Objective: It was discovered that an immunoreactive large carboxy-terminal parathyroid hormone (PTH) fragment (large C-PTH), likely 7-84 PTH, is present in the circulation. However, very little is known about the production and metabolism of this large C-PTH. Combining a whole molecule PTH (whole PTH) immunoradiometric assay (IRMA) specifically for 1-84 PTH and an intact PTH (iPTH) IRMA for the sum of 1-84 PTH and large C-PTH, we were able to assess the circulating level of this large C-PTH as well as the glandular secretion and metabolism of this large C-PTH in primary hyperparathyroidism (pHPT).

Methods: This study consisted of two patient groups consisting of 77 pHPT patients with a single adenoma. Of these, 43 comprised the venous sampling study group and 70 comprised the intra-operative PTH study group. (Seven patients belonged only to the former group, 34 patients to only the latter group, and 36 patients to both groups.) Preoperatively, blood samples were drawn from the bilateral internal jugular vein by ultrasonographic guidance and from the peripheral vein (n=43). During surgery, blood samples were drawn after anesthesia (basal level), before excision (pre-excision level) of one enlarged parathyroid gland, and at 5, 10, and 15 min post-excision (n=70).

Results: There were 26 patients whose iPTH assay levels differed by more than 10% between the right and left internal jugular. In 24 of the 26 patients, the large C-PTH levels obtained from the adenoma side were significantly higher than those from the contralateral side (117+/-135 vs 43+/-33 pg/ml, P<0.001). The plasma whole PTH values decreased more rapidly than the iPTH values after parathyroidectomy (P<0.001).

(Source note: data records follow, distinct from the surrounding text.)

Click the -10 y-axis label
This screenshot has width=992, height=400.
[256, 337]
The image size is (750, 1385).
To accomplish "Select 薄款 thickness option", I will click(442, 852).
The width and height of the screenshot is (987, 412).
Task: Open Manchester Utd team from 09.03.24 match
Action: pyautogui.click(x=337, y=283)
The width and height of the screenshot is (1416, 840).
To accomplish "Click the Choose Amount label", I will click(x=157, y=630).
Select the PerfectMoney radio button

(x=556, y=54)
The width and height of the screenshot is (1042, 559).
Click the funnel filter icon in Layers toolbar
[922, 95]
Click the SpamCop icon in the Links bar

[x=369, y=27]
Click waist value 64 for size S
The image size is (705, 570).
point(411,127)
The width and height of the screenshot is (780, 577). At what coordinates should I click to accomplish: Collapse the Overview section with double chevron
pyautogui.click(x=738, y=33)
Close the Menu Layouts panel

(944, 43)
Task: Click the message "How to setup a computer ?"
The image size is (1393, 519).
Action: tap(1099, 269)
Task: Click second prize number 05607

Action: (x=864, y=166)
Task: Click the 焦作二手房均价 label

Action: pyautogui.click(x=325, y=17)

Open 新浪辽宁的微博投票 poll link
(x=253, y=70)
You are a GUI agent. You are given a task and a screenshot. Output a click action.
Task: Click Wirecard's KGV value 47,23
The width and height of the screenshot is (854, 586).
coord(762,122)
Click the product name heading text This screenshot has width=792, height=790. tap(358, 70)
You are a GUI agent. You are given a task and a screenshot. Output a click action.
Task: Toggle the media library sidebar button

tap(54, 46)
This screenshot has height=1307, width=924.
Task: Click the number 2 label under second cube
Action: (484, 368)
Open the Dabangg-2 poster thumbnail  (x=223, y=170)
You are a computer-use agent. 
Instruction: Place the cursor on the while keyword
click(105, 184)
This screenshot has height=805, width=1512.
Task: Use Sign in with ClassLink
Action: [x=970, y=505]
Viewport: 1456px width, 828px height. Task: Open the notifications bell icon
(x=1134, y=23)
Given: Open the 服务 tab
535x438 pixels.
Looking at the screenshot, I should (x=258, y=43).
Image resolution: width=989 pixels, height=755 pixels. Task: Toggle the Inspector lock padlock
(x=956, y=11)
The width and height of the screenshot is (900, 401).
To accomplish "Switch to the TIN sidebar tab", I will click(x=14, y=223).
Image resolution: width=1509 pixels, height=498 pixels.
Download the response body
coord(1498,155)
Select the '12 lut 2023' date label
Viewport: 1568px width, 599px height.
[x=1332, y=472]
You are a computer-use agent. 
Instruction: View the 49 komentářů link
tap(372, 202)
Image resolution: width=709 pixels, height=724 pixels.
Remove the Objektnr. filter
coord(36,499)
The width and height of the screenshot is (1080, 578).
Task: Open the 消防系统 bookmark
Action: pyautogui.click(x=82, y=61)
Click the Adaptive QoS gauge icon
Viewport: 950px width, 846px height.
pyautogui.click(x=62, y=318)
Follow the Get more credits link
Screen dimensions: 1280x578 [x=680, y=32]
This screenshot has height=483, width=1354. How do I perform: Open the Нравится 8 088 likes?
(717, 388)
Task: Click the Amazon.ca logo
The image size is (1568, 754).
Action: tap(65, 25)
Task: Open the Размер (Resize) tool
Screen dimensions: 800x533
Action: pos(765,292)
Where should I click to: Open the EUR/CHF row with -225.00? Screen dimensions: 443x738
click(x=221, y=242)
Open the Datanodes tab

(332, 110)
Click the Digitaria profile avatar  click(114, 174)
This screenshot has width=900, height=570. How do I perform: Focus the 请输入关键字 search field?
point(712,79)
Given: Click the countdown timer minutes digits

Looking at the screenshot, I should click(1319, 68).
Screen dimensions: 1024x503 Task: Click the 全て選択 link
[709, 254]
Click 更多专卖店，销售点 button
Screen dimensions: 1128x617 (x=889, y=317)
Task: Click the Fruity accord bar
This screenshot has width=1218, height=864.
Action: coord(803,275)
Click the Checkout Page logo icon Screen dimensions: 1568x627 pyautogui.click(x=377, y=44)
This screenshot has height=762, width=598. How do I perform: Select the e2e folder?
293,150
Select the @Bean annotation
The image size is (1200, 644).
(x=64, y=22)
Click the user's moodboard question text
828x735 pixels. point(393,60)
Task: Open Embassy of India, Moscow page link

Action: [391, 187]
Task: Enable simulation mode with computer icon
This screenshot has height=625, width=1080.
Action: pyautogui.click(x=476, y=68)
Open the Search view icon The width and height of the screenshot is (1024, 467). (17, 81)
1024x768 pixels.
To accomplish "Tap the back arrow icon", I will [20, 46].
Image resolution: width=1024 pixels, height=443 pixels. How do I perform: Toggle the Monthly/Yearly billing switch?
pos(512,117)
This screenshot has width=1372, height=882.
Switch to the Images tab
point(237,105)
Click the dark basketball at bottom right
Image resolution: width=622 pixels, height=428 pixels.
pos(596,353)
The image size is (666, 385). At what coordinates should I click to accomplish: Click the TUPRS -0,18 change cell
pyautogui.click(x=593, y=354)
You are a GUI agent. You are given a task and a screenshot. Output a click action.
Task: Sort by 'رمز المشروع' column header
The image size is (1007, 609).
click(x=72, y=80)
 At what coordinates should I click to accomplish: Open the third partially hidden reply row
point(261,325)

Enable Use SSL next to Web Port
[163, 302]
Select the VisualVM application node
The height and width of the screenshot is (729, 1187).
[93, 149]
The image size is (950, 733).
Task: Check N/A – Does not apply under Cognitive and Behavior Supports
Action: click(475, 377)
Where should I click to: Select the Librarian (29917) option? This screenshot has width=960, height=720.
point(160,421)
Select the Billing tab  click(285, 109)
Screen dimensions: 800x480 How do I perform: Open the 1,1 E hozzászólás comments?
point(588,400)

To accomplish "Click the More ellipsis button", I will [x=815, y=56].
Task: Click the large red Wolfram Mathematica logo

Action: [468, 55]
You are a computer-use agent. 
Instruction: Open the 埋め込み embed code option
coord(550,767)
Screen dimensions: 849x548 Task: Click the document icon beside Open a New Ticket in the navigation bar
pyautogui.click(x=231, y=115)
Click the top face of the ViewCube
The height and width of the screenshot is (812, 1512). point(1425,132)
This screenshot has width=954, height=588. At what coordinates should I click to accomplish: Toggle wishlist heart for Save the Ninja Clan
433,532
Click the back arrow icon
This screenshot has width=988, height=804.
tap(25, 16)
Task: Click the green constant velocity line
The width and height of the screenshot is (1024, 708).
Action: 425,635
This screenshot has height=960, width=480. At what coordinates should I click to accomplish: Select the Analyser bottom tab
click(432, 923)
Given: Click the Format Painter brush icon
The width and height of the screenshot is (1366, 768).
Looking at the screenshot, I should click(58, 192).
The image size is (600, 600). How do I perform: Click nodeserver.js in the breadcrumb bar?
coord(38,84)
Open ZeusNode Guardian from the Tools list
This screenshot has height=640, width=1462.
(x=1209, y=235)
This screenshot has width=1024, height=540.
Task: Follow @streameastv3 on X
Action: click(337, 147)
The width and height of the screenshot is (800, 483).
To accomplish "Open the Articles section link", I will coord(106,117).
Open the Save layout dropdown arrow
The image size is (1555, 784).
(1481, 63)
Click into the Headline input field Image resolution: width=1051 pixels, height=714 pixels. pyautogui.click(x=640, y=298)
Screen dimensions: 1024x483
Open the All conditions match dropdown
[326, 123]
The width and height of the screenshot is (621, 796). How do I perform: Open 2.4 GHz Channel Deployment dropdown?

Conclusions: Our study has demonstrated that the large C-PTH, likely 7-84 PTH, is directly released from the parathyroid gland in humans. Since the half-life of 1-84 PTH is much shorter than large C-PTH, likely 7-84 PTH, it would be advantageous to use an assay that specifically measures 1-84 PTH for intra-operative monitoring of parathyroidectomy.